Small and medium-sized enterprises (SMEs) are particularly vulnerable. Without the infrastructure and financial heft to fight discriminatory trade practices, they benefit the most from open digital trade by exporting their goods and services to the 95% of consumers beyond our borders according to the Global Data Alliance. Those numbers tell us that a fair and open digital trade environment is where these businesses thrive.
This shift in U.S. policy has opened the door for rival nations to place punitive regulations on cross-border data flows and install data localization mandates that could cripple e-commerce. Adversaries such as the People’s Republic of China are well-positioned to exploit these vulnerabilities, stifling U.S. innovation in emerging technologies like artificial intelligence that depend on the seamless transfer of data.
Ambassador Tai’s rationale for the change – that Congress is agnostic on the issue – is demonstrably false. In 2015, Congress passed the Trade Priorities and Accountability Act, followed in 2020 by the United States Mexico Canada Agreement Implementation Act, which Tai shepherded through the legislative process. Both were enacted with strong bipartisan support and preserved barrier-free treatment for digital trade, acknowledging that the open and seamless exchange of data is crucial to American success in the growing digital economy.
Tai’s office also suggested this move was designed to “give Congress room to regulate Big Tech firms,” amplifying Federal Trade Commission Chairwoman Lina Khan’s crusade against American technology leaders. With this green light from Biden, even allied nations in the European Union now openly pick winners and losers in the digital economy through heavy-handed laws like the Digital Markets Act, which explicitly targets American companies.

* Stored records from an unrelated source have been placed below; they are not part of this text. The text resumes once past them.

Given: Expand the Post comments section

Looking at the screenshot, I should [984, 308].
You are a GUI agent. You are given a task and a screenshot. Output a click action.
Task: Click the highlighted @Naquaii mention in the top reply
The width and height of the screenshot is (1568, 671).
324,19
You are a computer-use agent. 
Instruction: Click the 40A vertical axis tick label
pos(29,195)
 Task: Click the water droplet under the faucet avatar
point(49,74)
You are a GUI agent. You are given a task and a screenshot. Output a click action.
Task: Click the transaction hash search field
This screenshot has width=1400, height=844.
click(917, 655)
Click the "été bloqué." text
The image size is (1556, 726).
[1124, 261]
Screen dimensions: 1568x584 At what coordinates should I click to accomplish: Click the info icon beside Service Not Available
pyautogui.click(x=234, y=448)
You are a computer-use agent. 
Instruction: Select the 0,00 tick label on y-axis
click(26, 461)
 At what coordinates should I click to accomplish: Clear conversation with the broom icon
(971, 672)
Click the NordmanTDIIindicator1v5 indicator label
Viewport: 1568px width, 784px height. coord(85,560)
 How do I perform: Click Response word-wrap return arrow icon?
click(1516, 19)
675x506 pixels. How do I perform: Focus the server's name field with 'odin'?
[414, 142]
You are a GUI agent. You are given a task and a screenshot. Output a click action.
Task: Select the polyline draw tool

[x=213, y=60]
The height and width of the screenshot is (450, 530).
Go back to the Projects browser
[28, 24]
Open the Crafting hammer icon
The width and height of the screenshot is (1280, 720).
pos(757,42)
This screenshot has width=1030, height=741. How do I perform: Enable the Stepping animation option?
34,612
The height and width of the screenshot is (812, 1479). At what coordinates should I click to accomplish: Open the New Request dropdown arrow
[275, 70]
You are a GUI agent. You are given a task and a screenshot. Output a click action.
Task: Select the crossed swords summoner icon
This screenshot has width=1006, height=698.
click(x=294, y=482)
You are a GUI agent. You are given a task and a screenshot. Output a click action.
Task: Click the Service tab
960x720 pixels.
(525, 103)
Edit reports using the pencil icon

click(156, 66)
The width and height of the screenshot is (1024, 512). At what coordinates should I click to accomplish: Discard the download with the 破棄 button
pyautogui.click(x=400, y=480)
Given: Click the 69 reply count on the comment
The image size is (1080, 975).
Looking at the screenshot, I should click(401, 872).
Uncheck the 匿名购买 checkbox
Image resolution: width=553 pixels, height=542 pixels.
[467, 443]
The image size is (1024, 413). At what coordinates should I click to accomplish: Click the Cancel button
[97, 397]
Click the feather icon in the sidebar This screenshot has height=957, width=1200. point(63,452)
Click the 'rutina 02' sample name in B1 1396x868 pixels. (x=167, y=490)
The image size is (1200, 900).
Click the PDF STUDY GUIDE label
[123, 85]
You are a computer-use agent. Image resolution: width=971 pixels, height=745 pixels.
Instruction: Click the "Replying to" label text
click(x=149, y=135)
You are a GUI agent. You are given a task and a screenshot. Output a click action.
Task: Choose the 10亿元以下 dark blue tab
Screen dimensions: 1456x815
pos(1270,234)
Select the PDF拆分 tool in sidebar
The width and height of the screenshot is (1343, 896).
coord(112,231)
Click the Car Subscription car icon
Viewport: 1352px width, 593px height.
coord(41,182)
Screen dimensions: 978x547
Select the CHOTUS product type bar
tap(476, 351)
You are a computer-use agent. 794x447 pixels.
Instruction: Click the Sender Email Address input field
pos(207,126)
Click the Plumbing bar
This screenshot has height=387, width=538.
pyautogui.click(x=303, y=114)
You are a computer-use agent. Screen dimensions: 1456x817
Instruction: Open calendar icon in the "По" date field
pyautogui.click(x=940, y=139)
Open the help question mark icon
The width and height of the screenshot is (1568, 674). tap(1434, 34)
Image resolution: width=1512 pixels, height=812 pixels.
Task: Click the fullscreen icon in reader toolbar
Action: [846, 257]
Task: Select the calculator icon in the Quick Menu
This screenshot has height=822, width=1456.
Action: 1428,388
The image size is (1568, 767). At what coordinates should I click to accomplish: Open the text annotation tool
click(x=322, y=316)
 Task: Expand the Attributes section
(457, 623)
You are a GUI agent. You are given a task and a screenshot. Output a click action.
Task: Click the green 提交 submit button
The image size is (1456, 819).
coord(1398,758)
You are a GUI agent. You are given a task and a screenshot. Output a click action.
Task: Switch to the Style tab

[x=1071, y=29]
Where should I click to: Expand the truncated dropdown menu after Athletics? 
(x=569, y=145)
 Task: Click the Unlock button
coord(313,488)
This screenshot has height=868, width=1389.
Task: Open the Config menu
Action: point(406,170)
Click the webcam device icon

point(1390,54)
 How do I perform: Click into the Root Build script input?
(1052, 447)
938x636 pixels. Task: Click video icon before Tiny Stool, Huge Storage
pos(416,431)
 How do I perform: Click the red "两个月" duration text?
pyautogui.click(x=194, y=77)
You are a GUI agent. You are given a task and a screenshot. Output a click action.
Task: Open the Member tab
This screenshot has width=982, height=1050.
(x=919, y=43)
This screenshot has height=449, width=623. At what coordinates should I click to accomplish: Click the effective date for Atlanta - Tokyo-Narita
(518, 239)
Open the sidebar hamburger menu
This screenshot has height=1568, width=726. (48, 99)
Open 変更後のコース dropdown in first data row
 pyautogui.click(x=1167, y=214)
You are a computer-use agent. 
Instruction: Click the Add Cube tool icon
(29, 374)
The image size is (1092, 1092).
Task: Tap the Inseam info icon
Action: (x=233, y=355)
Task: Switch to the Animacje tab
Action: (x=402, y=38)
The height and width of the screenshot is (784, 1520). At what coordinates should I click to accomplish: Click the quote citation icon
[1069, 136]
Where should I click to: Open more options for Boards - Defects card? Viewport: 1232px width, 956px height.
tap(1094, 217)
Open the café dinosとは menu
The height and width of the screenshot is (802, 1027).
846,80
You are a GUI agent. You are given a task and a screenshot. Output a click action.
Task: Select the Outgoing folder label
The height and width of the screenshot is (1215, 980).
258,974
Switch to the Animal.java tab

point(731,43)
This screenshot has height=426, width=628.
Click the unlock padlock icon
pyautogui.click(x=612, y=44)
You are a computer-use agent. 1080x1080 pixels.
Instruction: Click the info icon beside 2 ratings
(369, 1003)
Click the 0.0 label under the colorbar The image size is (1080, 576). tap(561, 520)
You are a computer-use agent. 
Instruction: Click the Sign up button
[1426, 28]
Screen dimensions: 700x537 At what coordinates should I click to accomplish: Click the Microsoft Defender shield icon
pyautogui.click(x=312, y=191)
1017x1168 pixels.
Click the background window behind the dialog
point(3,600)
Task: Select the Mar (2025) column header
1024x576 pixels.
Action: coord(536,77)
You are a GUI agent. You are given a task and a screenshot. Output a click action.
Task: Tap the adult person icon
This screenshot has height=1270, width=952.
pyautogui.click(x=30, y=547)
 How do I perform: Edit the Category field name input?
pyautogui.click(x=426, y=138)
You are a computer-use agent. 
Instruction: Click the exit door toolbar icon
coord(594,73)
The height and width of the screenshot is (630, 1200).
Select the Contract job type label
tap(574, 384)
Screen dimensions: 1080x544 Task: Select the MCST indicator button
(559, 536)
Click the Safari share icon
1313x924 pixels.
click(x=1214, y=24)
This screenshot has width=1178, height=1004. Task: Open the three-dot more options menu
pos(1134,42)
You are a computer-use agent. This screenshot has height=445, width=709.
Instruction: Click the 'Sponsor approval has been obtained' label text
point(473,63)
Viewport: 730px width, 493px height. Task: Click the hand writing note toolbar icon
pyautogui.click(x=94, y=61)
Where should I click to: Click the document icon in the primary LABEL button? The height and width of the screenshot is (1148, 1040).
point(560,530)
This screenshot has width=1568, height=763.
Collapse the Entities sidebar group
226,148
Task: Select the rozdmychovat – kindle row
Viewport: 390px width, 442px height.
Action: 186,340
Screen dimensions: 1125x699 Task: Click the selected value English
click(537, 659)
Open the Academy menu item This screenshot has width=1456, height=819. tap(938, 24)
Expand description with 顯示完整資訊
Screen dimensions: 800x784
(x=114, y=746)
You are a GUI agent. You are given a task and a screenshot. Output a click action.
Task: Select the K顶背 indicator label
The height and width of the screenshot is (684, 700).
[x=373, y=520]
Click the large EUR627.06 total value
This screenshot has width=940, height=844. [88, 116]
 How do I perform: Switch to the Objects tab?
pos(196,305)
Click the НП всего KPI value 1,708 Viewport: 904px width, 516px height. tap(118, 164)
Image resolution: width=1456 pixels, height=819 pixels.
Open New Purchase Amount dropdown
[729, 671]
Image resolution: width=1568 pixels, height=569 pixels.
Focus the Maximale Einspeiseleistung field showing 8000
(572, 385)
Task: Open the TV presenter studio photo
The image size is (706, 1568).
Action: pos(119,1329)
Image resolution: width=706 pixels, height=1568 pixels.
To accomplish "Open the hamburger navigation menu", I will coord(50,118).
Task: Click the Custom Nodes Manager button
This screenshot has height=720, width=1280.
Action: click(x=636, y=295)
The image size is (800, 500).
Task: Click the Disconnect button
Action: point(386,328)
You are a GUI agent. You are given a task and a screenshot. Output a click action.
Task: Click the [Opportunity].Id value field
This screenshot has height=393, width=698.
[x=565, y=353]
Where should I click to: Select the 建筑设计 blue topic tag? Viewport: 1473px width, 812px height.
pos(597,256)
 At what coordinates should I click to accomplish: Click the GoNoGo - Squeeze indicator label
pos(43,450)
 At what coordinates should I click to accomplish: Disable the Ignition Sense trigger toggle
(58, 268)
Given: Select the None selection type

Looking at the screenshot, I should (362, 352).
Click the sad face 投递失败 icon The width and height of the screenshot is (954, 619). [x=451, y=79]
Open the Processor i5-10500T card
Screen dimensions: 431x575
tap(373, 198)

This radical departure in U.S. trade policy has earned bipartisan scorn from Members of Congress. Notably, Senate Finance Committee Chairman Ron Wyden (OR) and ALEC Alumna, Senator Marsha Blackburn (TN), who observed: “Further degrading of leadership on [digital trade] will allow for adversaries like China to write protectionist digital trade rules that undermine the rule of law, open up American businesses to additional intellectual property theft and harm millions of small businesses that are the lifeblood of the American economy.”
Legislative members of the American Legislative Exchange Council (ALEC), who collectively represent more than 60 million Americans, understand that their constituents and local businesses thrive in a fair digital marketplace. They depend on international commerce for their livelihoods. Last month, ALEC adopted a model resolution opposing the expansion of harmful digital trade barriers and supporting a level playing field for U.S. businesses.
America’s retreat from writing the global digital trade rules must be reversed to protect our businesses and innovators. That is the only way to prevent Beijing, which has no interest in protecting personal data or source code, from rewriting the rules for us.